Me doy cuenta del silencio, un silencio que vuelve a asesinar a esta mujer y a las 1.200 mujeres asesinadas por terrorismo machista en la última década. Hago un breve comentario con clara intención provocativa, con la idea de hacer ver que no es normal ni el asesinato ni el silencio: “Otra más, que barbaridad”, digo no muy fuerte pero suficiente para que me escuche el camarero, la única mujer que se encuentra en el bar y otro señor que está en la barra, justo a mi lado.
Uno de las camareros toma posición para decir algo al respecto: “Una a una no acabamos con ellas”. Nuevamente silencio. Nadie dice nada. Tampoco la mujer. Es más, se ríen al chascarrillo del camarero que sólo frena su gracia cuando le interpelo y le digo que no se atrevería a hacer un chiste así si hubiera sido un asesinato de ETA o de un policía.
Siete días más tarde, 16 de diciembre de 2015, dan una bofetada a Rajoy en Pontevedra. Casualmente, me hallo en otro bar, en el que hay unas 20 personas, casi todos hombres. Un corrillo de amigos de trabajo reciben una alerta de una aplicación informativa en su móvil. “Qué le ha pasado a Rajoy”, exclama uno de los clientes del bar. Todos sus amigos y alguna persona más que hay en la barra forman un círculo alrededor del terminal telefónico para lograr enterarse: “Le han dado una bofetada al presidente del Gobierno”, dice alertado el dueño del móvil.
Todas las personas que hay en el bar cortan sus respectivas conversaciones y el tema estrella ya es la bofetada a Mariano Rajoy.

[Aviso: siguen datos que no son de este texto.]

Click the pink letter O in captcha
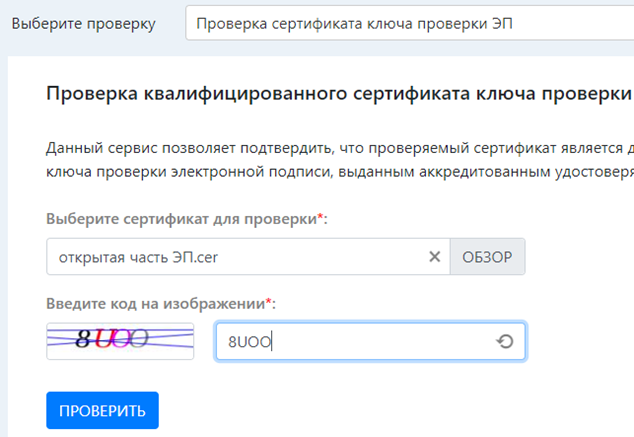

Condenas explícitas a la violencia y conversaciones que condenan la agresión al presidente del Gobierno, que lo es. El asesinato machista admitió hasta un chascarrillo y nadie consideró grave ni el asesinato ni la mofa. Al contrario, hasta provocó risas de complicidad con el camarero graciosillo.
La pregunta existencial que deberíamos hacernos es quién decide que una violencia sea condenada o tolerada. Por qué toleramos unas violencias y condenamos otras. Por qué las víctimas de la policía, que han sido apaleadas en no pocas manifestaciones durante la última legislatura de Rajoy, no son agresiones condenadas. Por qué la violencia machista es tolerada, justificada y hasta mofada y una bofetada es considerado un acto casi terrorista.
¿Quién nos está convenciendo de que unas violencias son tolerables y otras violencias son condenables? ¿Por qué el despido de trabajadores de una empresa con beneficios es violencia tolerada? ¿Por qué un piquete sindical es violencia condenable? ¿Por qué la extorsión de un empresario para que sus trabajadores no vayan a la huelga es violencia tolerada? En definitiva, ¿por qué hay agresiones violentas que significan que actúa el Estado de derecho y democrático y otras sobre las que cae toda la fuerza del Estado de Derecho aunque sean objetivamente menores? ¿A quién pertenece el monopolio de la violencia que invisibiliza un asesinato machista y convierte en información de última hora una simple bofetada?